I like Aaron's scale & I do rate myself slightly higher now than I did the last time I saw it but as "me" (& perhaps as a Kiwi) I may still be more likely to undersell myself. for example, I always state my signature quote when talking about my Excel knowledge even if it is irrelevant given the context of who I'm speaking to. Since my first year or so as a Finance Graduate, I've never been lucky enough to "work" with more excel-knowledgeable people which is why I spend time here - to keep learning from others.

Since seeing Aaron's scale a while ago, I've felt bad about having the "Guru" title/status bestowed on me in this Forum (based on post count?) because my skills are so out of kilter with Aaron's definition. Both Pike & I have mentioned this in a separate thread and I think an overhaul of titles could tie in with the "posting ratio" discussion that CC (?) may have started.

On the flip side, as an interviewee when I was asked about my Excel knowledge I said "I am comfortable in Excel & working with VBA. If I don't know how to do something I know how/where to find the answer.". This prompted the interviewer to be a little more probing, "Are you comfortable with advanced formula such as vlookups/sumifs, and can you write macros as well as VBA?". I choked back a chuckle at the mention of vlookups (as "advanced") & then as the question was finished I realised just how non-technical the interviewer was!
With this realisation, I kept my response brief again & explained that I personally use the terms macro & VBA "pretty much interchangeably". I could have talked for ages (refer to above!  :Wink: ) but I think the interviewer's eyes would have glazed over quite quickly.


What I find so awesome about Excel & what makes it so hard to "pigeon hole" people, is the sheer variety & scale of Excel's capabilities. Heaps of tests have a go at pigeonholing (eg http://www.ms-iq.com/TestIndex.aspx?id=1 or others) but they are usually general tests. I think it's likely specific jobs will require not just knowledge of specific Excel capabilities but the ability to actually apply the capability to the issue at hand, be it Inventory/Finance/Stat's/Chem/Eng...

LOL, Paul, how's your hill running going?
I only "know" VBA & it's through on going self-guided discovery & after reading a version of "Code Complete" by Steve McConnell (+ other books) I can see I have a long way to go before I can consider myself more than a fledging defensive programmer. I try to share the concepts I've learnt in my posts on this forum so it saddens me to read "that quality code is fairly rare". However, I can believe it as I've asked Programmers why a report doesn't provide the same results when it is run twice & I've been told after they investigated that "it's the way the report list is built. Back out of the screens & then go back in to re-run the report". There wasn't even a hint of "ooopps, perhaps this could be corrected"!
- perhaps I'm being naive but it certainly wasn't what I expected to hear as a final outcome.

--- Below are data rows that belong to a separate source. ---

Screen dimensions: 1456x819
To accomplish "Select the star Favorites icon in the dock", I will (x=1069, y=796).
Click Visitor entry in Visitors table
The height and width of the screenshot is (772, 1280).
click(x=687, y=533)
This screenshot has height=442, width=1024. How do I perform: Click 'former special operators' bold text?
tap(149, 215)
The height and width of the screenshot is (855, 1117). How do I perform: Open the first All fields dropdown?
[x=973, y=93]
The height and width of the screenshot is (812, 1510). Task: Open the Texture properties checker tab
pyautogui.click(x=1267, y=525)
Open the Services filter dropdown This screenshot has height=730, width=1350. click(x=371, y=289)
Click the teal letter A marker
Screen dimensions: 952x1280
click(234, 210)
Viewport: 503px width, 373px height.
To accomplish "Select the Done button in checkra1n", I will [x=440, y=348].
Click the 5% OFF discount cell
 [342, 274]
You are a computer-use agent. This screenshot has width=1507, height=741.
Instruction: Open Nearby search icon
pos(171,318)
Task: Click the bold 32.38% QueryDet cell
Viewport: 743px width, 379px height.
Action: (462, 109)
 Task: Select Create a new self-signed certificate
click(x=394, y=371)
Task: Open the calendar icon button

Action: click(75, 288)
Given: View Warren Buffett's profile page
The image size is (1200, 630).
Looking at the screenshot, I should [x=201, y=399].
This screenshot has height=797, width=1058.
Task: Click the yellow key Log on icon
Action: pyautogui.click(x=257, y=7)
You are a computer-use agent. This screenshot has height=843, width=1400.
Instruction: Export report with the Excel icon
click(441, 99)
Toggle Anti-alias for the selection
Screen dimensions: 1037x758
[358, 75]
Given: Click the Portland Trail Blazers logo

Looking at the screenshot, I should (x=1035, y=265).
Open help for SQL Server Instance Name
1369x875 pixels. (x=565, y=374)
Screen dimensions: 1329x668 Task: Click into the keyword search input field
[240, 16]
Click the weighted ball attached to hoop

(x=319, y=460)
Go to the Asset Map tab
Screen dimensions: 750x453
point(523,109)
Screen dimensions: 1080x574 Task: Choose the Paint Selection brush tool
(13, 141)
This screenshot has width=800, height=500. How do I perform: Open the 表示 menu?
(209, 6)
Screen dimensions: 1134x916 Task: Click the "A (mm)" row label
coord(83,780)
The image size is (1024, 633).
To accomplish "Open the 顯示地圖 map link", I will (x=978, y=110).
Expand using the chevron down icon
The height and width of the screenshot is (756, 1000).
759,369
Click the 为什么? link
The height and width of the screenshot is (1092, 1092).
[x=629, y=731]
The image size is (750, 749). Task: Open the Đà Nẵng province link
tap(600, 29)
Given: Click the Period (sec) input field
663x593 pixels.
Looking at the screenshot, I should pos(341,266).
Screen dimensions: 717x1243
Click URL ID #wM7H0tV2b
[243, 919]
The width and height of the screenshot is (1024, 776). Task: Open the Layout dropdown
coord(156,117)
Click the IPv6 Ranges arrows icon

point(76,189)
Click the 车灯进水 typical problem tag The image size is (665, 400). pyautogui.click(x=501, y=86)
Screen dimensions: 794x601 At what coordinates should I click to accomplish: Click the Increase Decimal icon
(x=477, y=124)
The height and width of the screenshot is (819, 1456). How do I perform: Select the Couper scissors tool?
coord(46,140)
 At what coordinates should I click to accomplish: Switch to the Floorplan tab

Well I better stop here or risk a full on vent & we have enough emotion here at the moment  :Wink: 

Rob

----------


## martindwilson

i have no idea what anyone is talking about!
save to say  Microsoft office is a box of tools, don't restrict yourself to excel.
you wouldn't after all grind down a spoon to make a knife ,it's a waste of effort,just use a knife!
 word is a text processor excel isn't. many things we do in excel can be done easier in  word or even in an advanced notepad!. 
as for vba dont forget basic batch files.
we often go out of our way to parse text or write vba that can be easily done with another app.
it's fun and challeging tho'

----------


## JBeaucaire

I'd be more comfortable assessing my own cooking skills than Excel expertise level.  Anyone want a good chili recipe?   :Wink:

----------


## shg

> you wouldn't after all grind down a spoon to make a knife ,it's a waste of effort,just use a knife!



I'm going to to clean that up and adopt it as my own, starting in http://www.excelforum.com/excel-prog...zone-wise.html

----------


## Domski

> Anyone want a good chili recipe?



On what scale is that considered to be good ;-)

----------


## JBeaucaire

Good enough to win two local Chili - cookoffs... but then again, most of the entries were really bad... I'll say "good enough", then. :Cool:

----------


## romperstomper

> But then that leaves the question : how do you describe your level of expertise



Getting better.  :Smilie:

----------


## ChemistB

> But then that leaves the question : how do you describe your level of expertise



At work, I consider myself the resident expert (always with a qualification that I have much to learn), on these boards, I consider myself a novice. 

"Do I contradict myself? Very well, then I contradict myself, I am large, I contain multitudes". Walt Whitman

----------


## DonkeyOte

> Getting better.



on that basis it's safe to say we're _all_ in trouble...

I agree with the point that you can only judge yourself against those around you.  Learn from whomever you can, they are invariably doing likewise and as such over time "everyone's a winner".

In terms of vetting based on a CV - unless the applicant is any one (or more) of:

a) published
b) listed here 
or
c) personally referred by those whose judgement you trust 

I don't think you can expect to weed out the good from the bad based on a CV alone.  

If coding ability is fundamental to the role (the "top trump" or close to it) it would perhaps make most sense to conduct a competency test prior to any face to face interview process.  
_It is obviously imperative that any such test adequately reflects the actual standards required._

----------


## romperstomper

You can't trust that list - have you seen some of the people they've let in recently?  :Wink:

----------


## martindwilson

it all depends on size of fish in pond !  :Cool:

----------